UK braces for holiday COVID-19 surge, tighter restrictions

UK braces for holiday Covid surge, tighter restrictions
Britain's Prime Minister Boris Johnson, meets apprentice Talha Batan, right and instructor Colin Wilkinson, centre, giving a demonstration of cable splicing, during a visit to the Openreach L and D Training Centre in Bolton, England, Friday, Dec. 18, 2020. (Peter Byrne/Pool Photo via AP, Pool)

The U.K. entered the final week before Christmas with the country bracing for post-celebration coronavirus fallout and Prime Minister Boris Johnson refusing Friday to rule out a fresh national lockdown after the holiday.

And when classes resume in the new year, schools are expected to roll out mass testing for students and staff, a plan that drew criticism because the government announced it at the last minute.

The government plans to relax restrictions on socializing and travel for five days before and after Christmas. With infections rising in the U.K., which has Europe's second-highest coronavirus death toll, there are concerns about a possible fresh surge of cases and deaths after the holidays.

Officials moved this week to tighten up the existing restrictions for much of the population by putting large parts of southern England into the highest virus alert level, Tier 3, from Saturday.

Asked whether England would follow Northern Ireland in imposing a six-week lockdown starting Dec. 26, Johnson signaled he was prepared to take more drastic action.

"We're hoping very much that we will be able to avoid anything like that," Johnson said during a visit to Manchester. "But the reality is that the rates of infection have increased very much in the last few weeks."

Northern Ireland, Wales and Scotland have their own devolved governments and throughout the pandemic have often set rules that are different to the ones the British government ordered and took effect in England.

Northern Ireland will see a six-week lockdown introduced from December 26 to curb rising cases - with the closure of non-essential retail and contact services, as well as restricting the hospitality sector to takeaway only.

UK braces for holiday Covid surge, tighter restrictions
Britain's Prime Minister Boris Johnson tries his hand at cable splicing, during a visit to the Openreach L and D Training Centre in Bolton, England, Friday, Dec. 18, 2020. (Peter Byrne/Pool Photo via AP, Pool)

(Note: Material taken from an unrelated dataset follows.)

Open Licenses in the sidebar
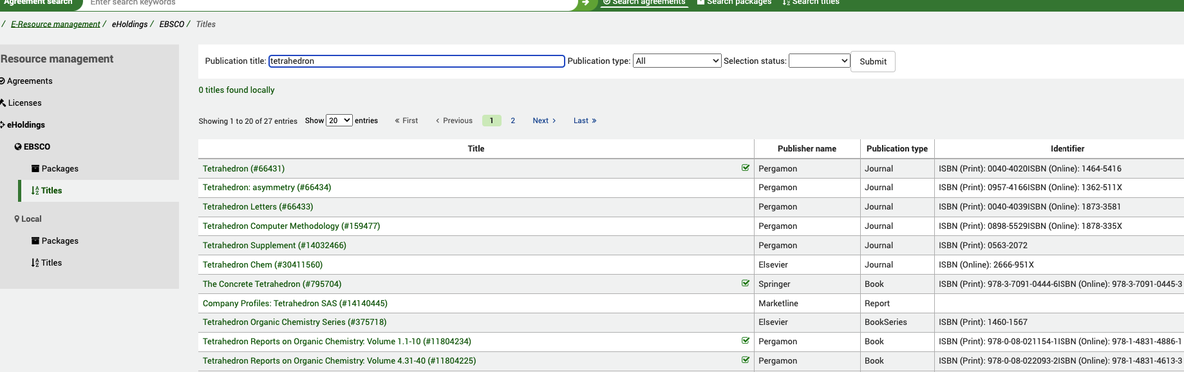The width and height of the screenshot is (1184, 372). (x=24, y=103)
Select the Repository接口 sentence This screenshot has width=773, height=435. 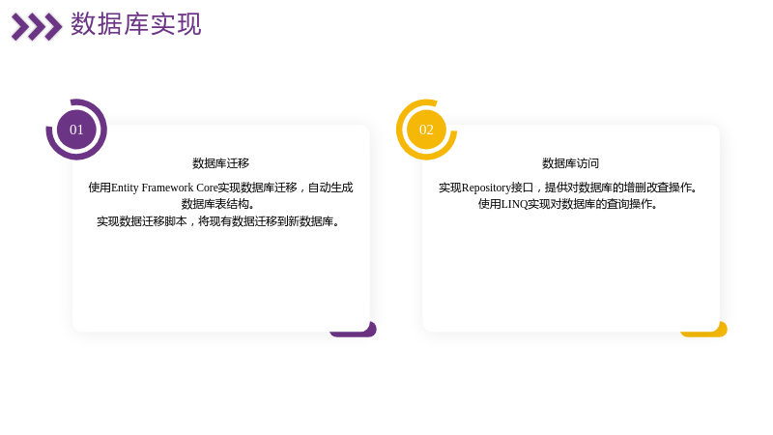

Wales will go into its third full lockdown from December 28 amid a "sustained rise in coronavirus." In Scotland, Health Secretary Jeane Freeman said the option for a post-Christmas lockdown "remains on the table."

The latest official figures showed infections climbing across the U.K., with a sharp increase in London. The percentage of people testing positive for the coronavirus over the past week rose in England, Wales, Scotland and Northern Ireland, according to data released Friday by the Office of National Statistics.

One expert was skeptical about the effectiveness of the U.K. government's three-tiered system of restrictions.

"At the moment it doesn't look like the tier system is holding the epidemic wave back, unfortunately," John Edmunds, a member of the government's Sage scientific advisory panel, told Sky News. "So I think we are going to have to look at these measures and perhaps tighten them up" after Christmas, said Edmunds, a professor at the London School of Hygiene and Tropical Medicine.

Meanwhile, Education Secretary Gavin Williamson came under fire after announcing Thursday that high school and junior college students would do their first week of classes online in January to give schools enough time to set up mass testing programs.

The tests will be administered by volunteers and agency staff, not teachers. Further details are due to be released next week—when most schools are closed for Christmas.

Teaching unions were furious about the last-minute notice that left them scrambling to prepare over the holidays. They said it would be impossible to recruit and train all the volunteers needed to carry out the tests.

The testing plans "are undeliverable in that timescale," said Geoff Barton, general secretary of the Association of School and College Leaders. "It is extremely regrettable that the government has given the public an expectation that this will happen."